__Exercise prompt__. Copy the data below word for word, beginning at the line that contains "The height and width of the screenshot is (454, 474)." and stopping after the line that contains "pyautogui.click(x=570, y=136)".

__Records for this task__.
══════════

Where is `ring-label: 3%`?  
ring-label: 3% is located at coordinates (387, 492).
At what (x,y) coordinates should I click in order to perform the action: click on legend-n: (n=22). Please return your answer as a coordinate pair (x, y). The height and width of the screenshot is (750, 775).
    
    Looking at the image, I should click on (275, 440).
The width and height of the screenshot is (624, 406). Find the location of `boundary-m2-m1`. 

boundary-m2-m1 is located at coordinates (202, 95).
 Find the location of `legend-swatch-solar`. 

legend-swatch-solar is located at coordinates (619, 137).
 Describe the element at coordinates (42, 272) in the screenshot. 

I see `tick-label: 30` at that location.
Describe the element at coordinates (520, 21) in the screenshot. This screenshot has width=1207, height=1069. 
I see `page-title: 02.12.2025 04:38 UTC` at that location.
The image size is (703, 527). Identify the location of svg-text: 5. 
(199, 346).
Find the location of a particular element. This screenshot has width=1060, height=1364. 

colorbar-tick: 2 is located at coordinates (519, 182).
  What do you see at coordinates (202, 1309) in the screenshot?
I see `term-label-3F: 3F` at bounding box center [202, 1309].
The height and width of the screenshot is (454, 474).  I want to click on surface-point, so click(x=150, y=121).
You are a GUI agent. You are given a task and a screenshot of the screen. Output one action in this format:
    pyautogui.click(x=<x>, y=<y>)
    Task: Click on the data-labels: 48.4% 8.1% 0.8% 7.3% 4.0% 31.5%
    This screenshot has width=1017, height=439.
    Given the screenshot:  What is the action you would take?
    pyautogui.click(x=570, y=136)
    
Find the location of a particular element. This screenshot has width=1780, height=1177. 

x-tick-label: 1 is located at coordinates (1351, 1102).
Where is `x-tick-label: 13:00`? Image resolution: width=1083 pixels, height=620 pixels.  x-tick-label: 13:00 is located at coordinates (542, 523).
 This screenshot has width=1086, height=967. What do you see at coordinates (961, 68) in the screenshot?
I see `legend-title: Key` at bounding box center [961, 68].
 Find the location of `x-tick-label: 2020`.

══════════

__Solution to the problem__.
The height and width of the screenshot is (454, 474).  I want to click on surface-point, so click(x=150, y=121).
You are a GUI agent. You are given a task and a screenshot of the screen. Output one action in this format:
    pyautogui.click(x=<x>, y=<y>)
    Task: Click on the data-labels: 48.4% 8.1% 0.8% 7.3% 4.0% 31.5%
    This screenshot has width=1017, height=439.
    Given the screenshot:  What is the action you would take?
    pyautogui.click(x=570, y=136)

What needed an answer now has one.